「あれが……」
「若宮殿下だ。我らが親愛なる日嗣の御子だよ」
あんたのお眼鏡にかなったかい、とからかわれたが、あせびはそれに答えることが出来なかった。ここからだと、角度からして若宮の顔は良く見えない。だが、なぜだかあせびはその姿に、強烈な既視感を覚えたのだった。
なぜだろう、同じ光景を、いつか見た気がする。
自分は今まで、ろくろく外に出たことすら無かったのに。幼い頃、こっそり領境に花見へ出かけた、たったひとつの例外を除いて。
「あ」
思わず、声が漏れた。それが聞こえたわけでもないだろうに、下にいた若宮が、ふと足を止めてこちらを見上げて来た。
近い距離ではなかった。向こうから見えたのも、無機質な御簾に映る、影だけだったはずである。それなのに、何をそこに見出したのか、若宮が小さく笑ったように思えた。
その瞬間、二人を遮る邪魔な御簾も他の者も、どこか遠くに行ってしまったかのような錯覚に陥った。
辺りは一面、桜吹雪だった。
桜の花はほんのりと色づいていて、見下ろし、見上げる二人の間に渦をまいていた。
見慣れない、紫の衣が印象的で――でもそれ以上に、こちらに向けられた凜とした眼差しに、目が離せなくなってしまった。

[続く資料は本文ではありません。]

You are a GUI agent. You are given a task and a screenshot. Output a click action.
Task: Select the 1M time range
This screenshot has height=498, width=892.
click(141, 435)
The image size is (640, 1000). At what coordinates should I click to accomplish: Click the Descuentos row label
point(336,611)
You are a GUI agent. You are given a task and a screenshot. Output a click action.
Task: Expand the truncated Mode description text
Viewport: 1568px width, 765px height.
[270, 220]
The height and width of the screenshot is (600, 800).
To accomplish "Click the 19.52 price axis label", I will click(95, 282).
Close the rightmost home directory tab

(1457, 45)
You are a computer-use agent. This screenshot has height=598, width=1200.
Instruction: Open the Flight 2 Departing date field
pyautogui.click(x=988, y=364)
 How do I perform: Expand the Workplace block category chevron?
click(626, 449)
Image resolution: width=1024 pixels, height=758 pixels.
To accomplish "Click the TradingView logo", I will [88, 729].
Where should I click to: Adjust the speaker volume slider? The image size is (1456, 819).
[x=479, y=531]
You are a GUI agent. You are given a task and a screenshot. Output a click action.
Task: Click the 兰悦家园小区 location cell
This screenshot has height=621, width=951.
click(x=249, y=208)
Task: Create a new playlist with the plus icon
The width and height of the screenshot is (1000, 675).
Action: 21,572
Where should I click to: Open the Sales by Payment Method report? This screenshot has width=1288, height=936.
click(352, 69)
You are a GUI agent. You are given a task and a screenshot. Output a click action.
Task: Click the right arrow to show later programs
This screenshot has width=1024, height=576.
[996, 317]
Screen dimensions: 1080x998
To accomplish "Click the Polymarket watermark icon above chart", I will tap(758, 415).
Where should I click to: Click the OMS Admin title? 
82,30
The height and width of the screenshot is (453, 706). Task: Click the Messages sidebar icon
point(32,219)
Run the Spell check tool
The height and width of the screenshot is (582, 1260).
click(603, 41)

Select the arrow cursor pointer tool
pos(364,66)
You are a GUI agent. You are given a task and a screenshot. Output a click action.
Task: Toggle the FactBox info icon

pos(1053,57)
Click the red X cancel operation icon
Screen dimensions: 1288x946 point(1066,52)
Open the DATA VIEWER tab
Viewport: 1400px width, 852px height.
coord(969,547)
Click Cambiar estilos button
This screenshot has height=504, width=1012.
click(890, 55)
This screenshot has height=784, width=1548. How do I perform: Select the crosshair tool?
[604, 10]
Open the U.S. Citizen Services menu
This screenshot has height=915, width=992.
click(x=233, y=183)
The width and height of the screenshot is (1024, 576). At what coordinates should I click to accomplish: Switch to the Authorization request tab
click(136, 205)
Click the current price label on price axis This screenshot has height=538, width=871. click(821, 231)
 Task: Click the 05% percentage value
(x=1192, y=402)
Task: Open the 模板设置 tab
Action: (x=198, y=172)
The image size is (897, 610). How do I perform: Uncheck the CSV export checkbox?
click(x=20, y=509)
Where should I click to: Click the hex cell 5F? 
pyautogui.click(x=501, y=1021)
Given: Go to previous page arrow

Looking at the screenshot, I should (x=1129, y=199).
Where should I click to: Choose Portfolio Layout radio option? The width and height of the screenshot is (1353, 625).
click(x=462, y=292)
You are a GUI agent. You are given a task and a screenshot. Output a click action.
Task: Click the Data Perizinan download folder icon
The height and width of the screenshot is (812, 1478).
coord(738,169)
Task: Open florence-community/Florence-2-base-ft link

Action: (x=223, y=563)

驚いて、感動して、泣きたくなるような衝撃に手が震えた。
あの時、私はまだ十にも満たなかったというのに。
「――何だったんだ? 何か、気になるものでもあったのかね」
その声に我に返った時、そこには桜吹雪も、こちらを見上げる者も存在してはいなかった。桜もつぼみのままであり、満開とは程遠い。女房達の興奮気味の声の中、不機嫌そうに下を見る浜木綿に、ここがどこで、自分が何をしているのかもはっきりと思い出した。
「あの、すみません、今、何かおっしゃいましたか?」
「若宮が、急に足を止めてこっちを見ただろう。供の者が困っていたのに、あいかわらず傍若無人な奴だな」
浜木綿の冷やかさとは逆に、あせびの心臓は早鐘を打ち、顔も火照って仕方なかった。すでに若宮の一行は背を向けていたが、後ろ姿だけでも、胸が痛くなるには十分だった。